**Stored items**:
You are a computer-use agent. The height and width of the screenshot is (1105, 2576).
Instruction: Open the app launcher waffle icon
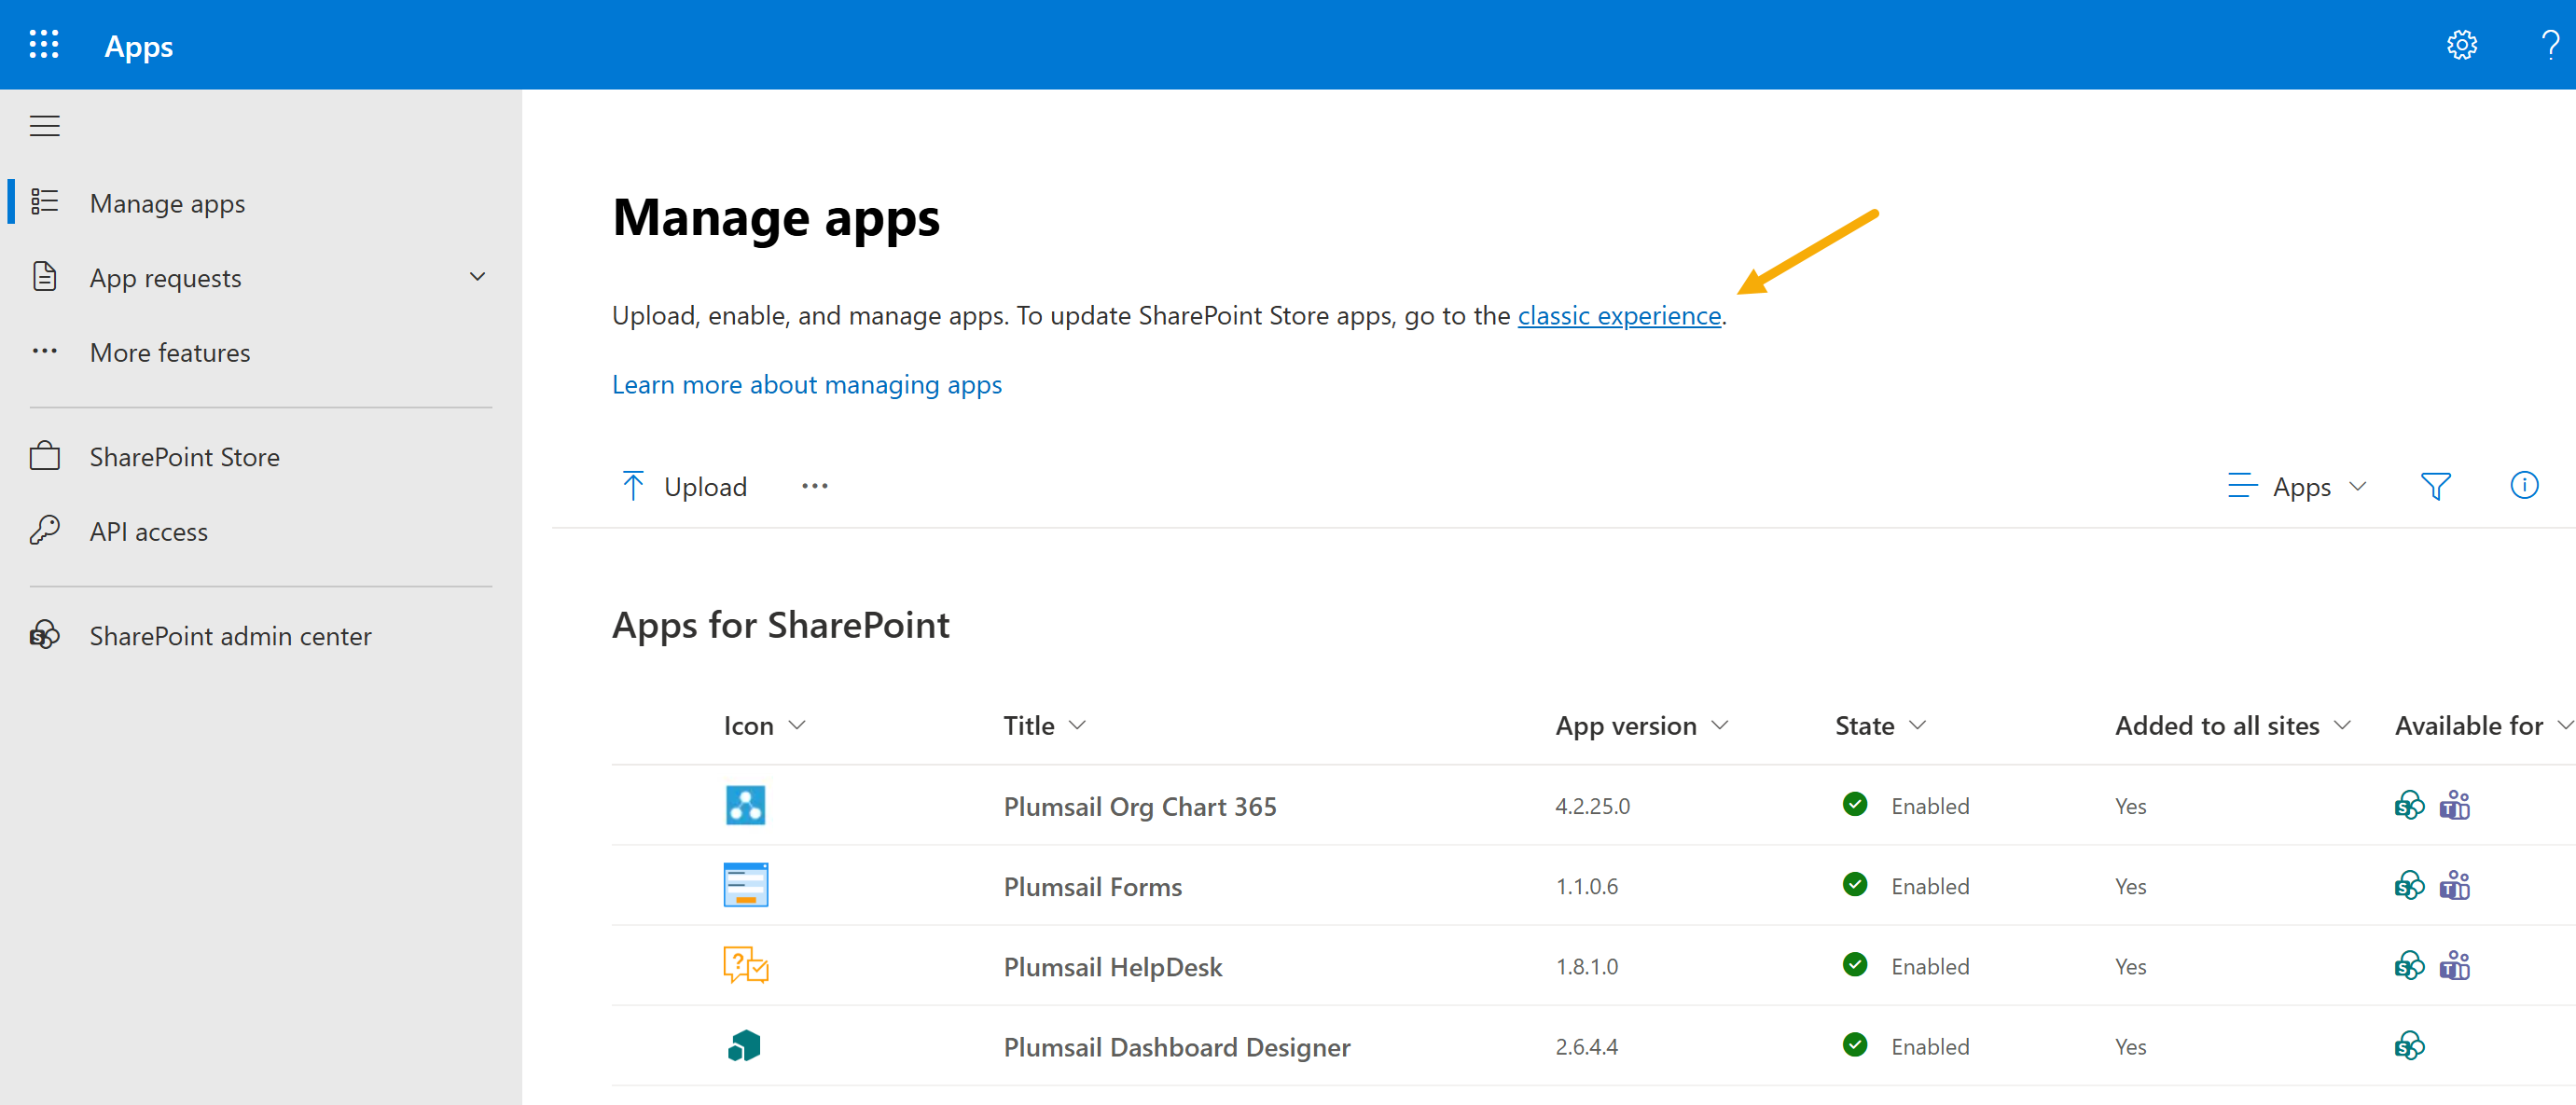click(x=44, y=45)

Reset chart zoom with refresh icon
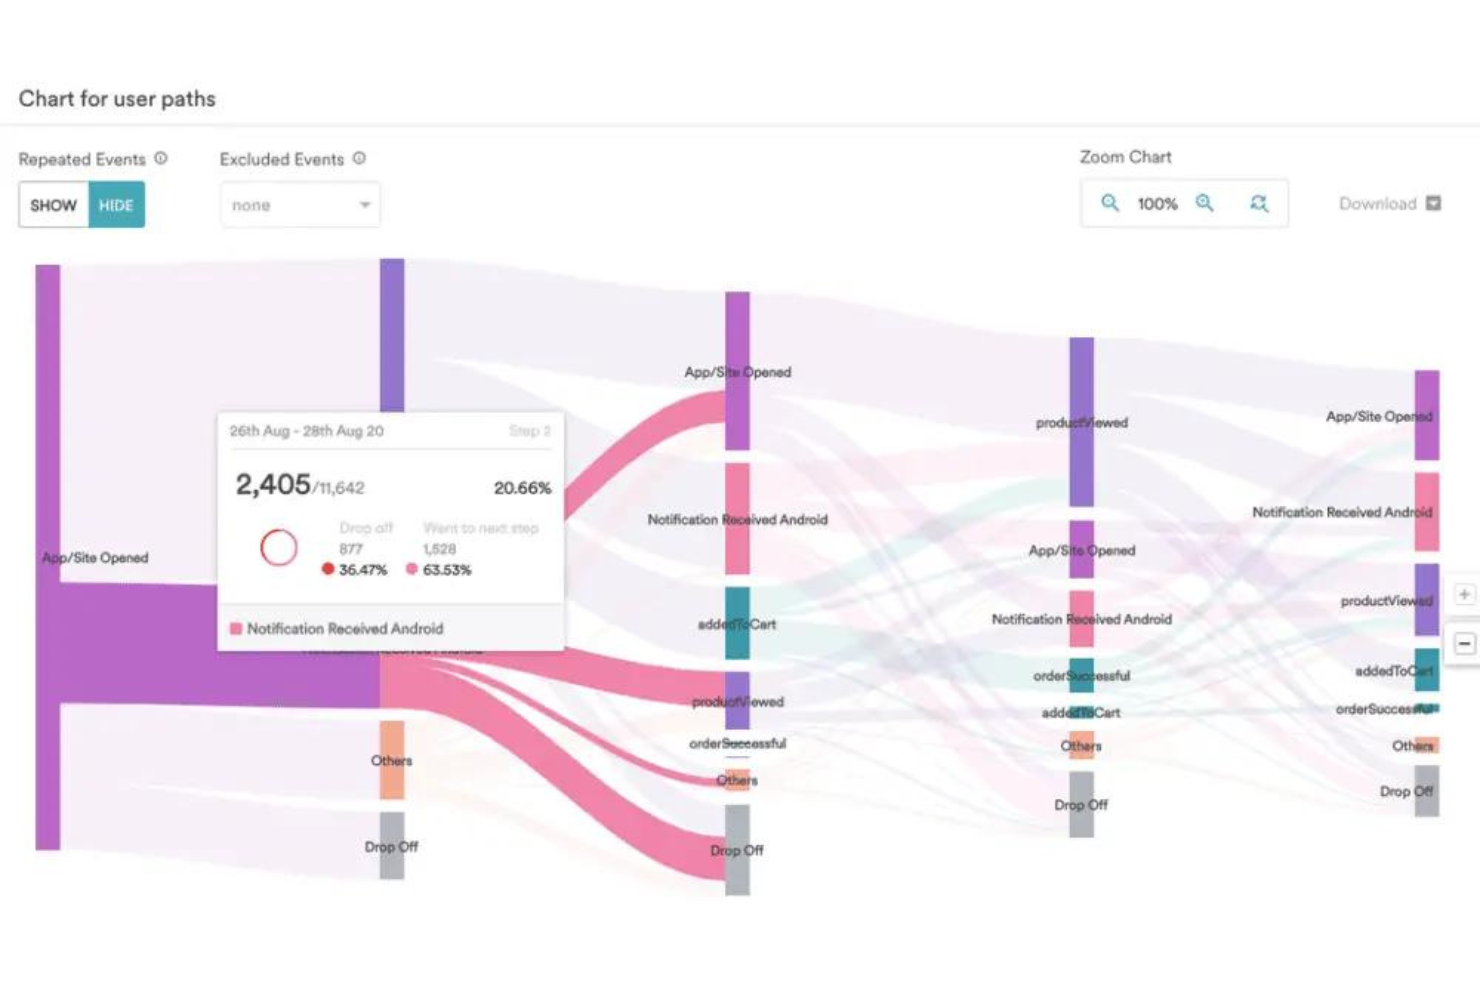[1260, 203]
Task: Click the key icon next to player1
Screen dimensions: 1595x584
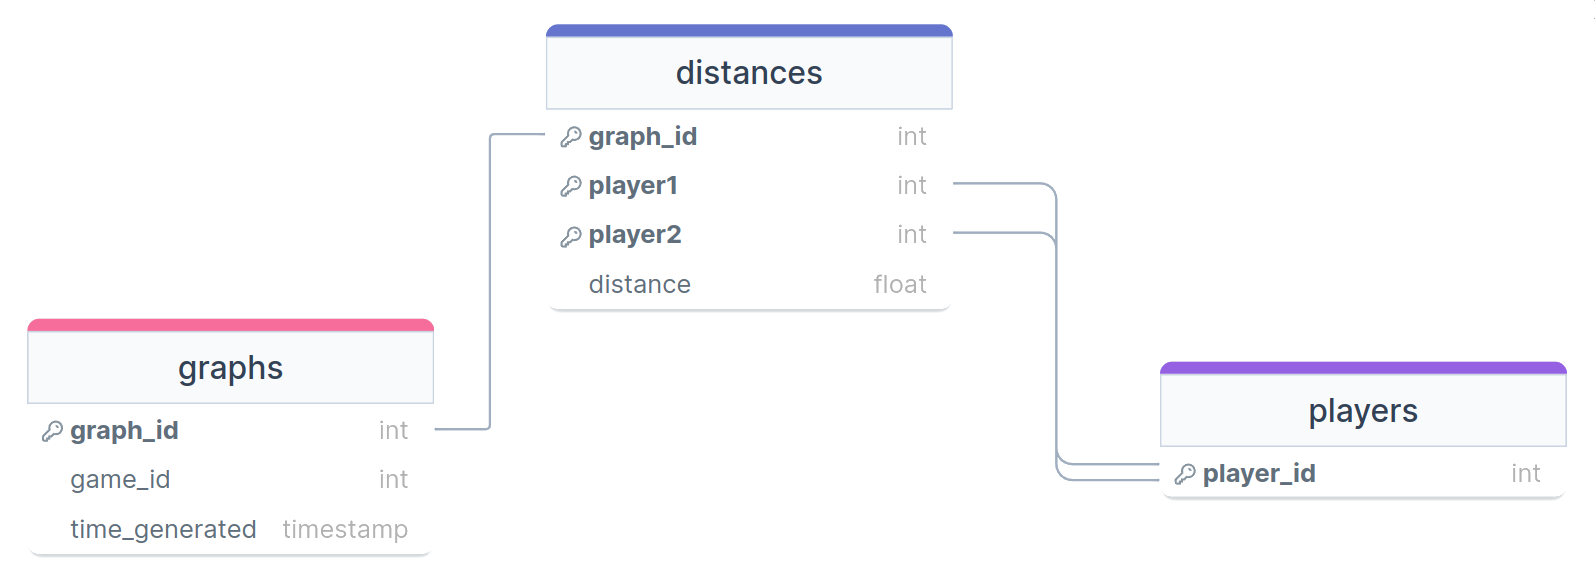Action: click(571, 186)
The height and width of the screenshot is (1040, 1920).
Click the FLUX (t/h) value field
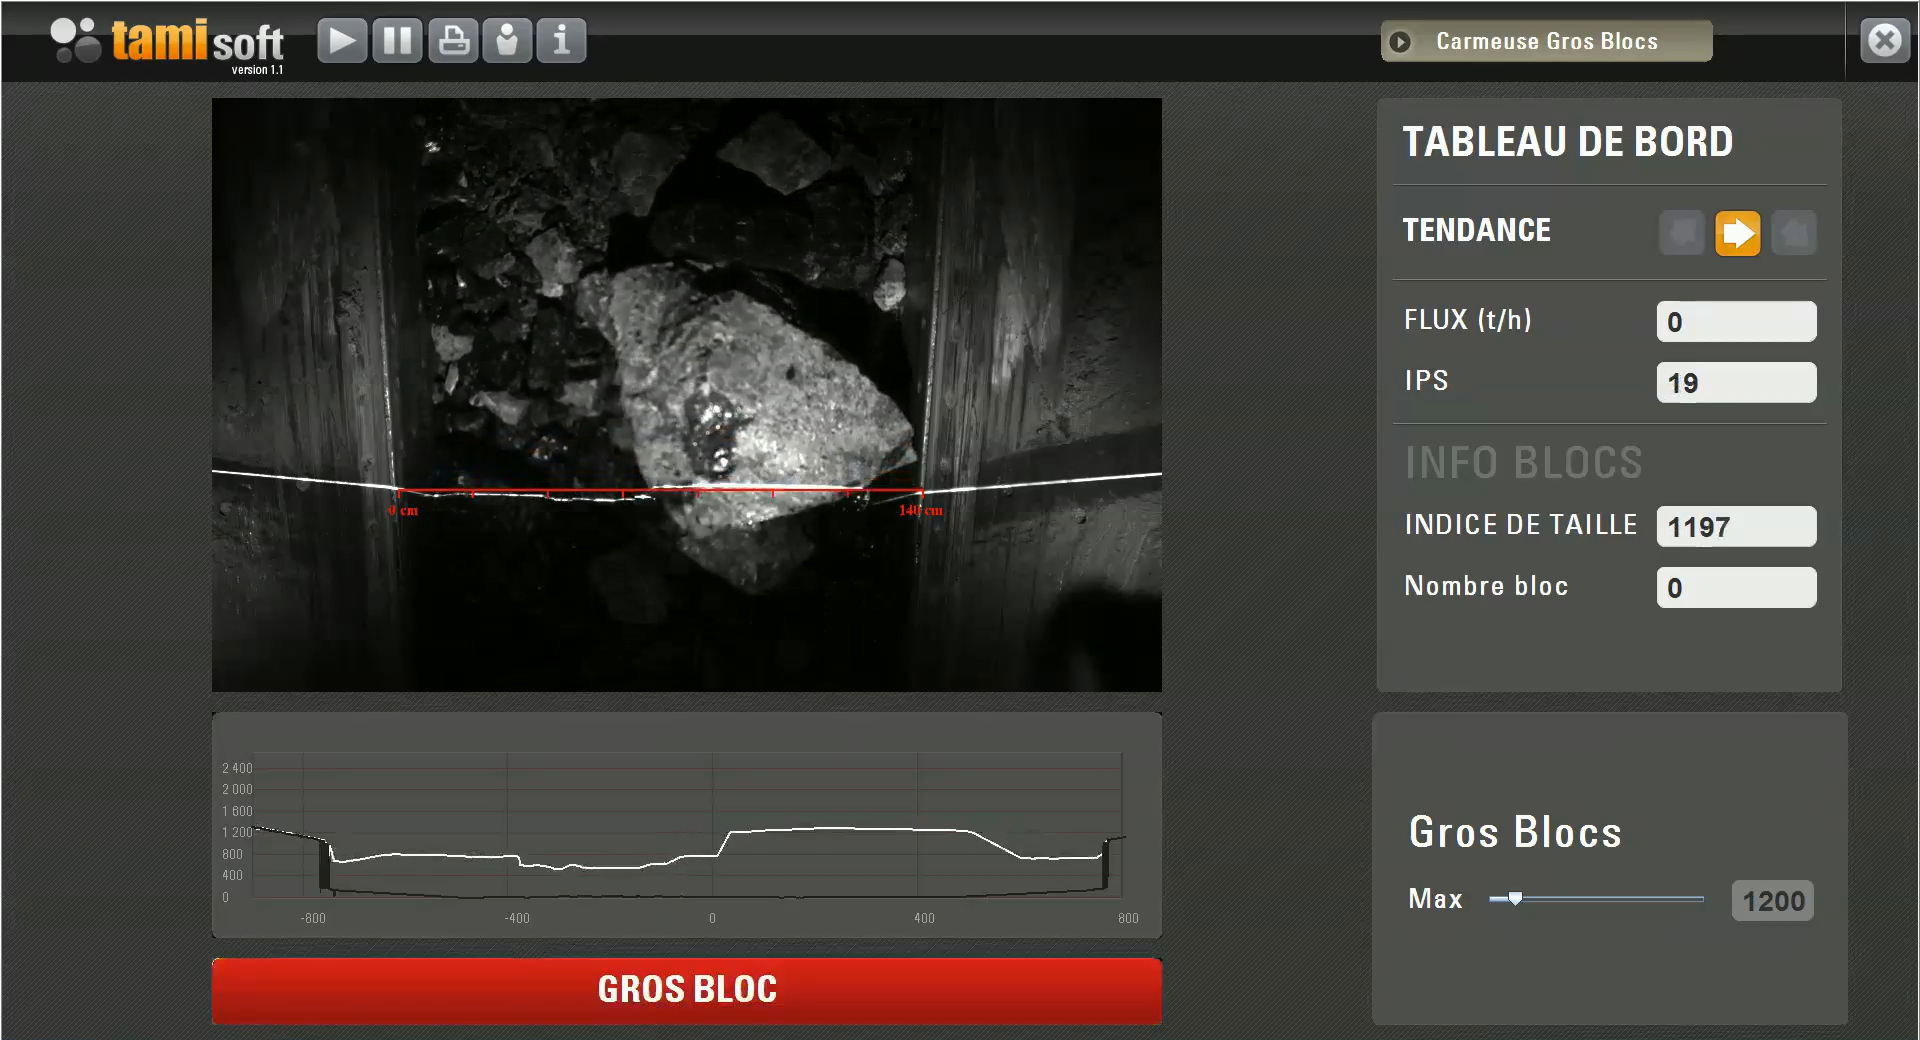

**INSTRUCTION**: Copy the records from the start up to and including the line that contains "Action: click(571, 186)". Leave the pictures out.

**CORRECT OUTPUT**:
You are a computer-use agent. The height and width of the screenshot is (1105, 2576).
Instruction: Open the app launcher waffle icon
click(x=44, y=45)

Reset chart zoom with refresh icon
[1260, 203]
Task: Click the key icon next to player1
Screen dimensions: 1595x584
Action: click(571, 186)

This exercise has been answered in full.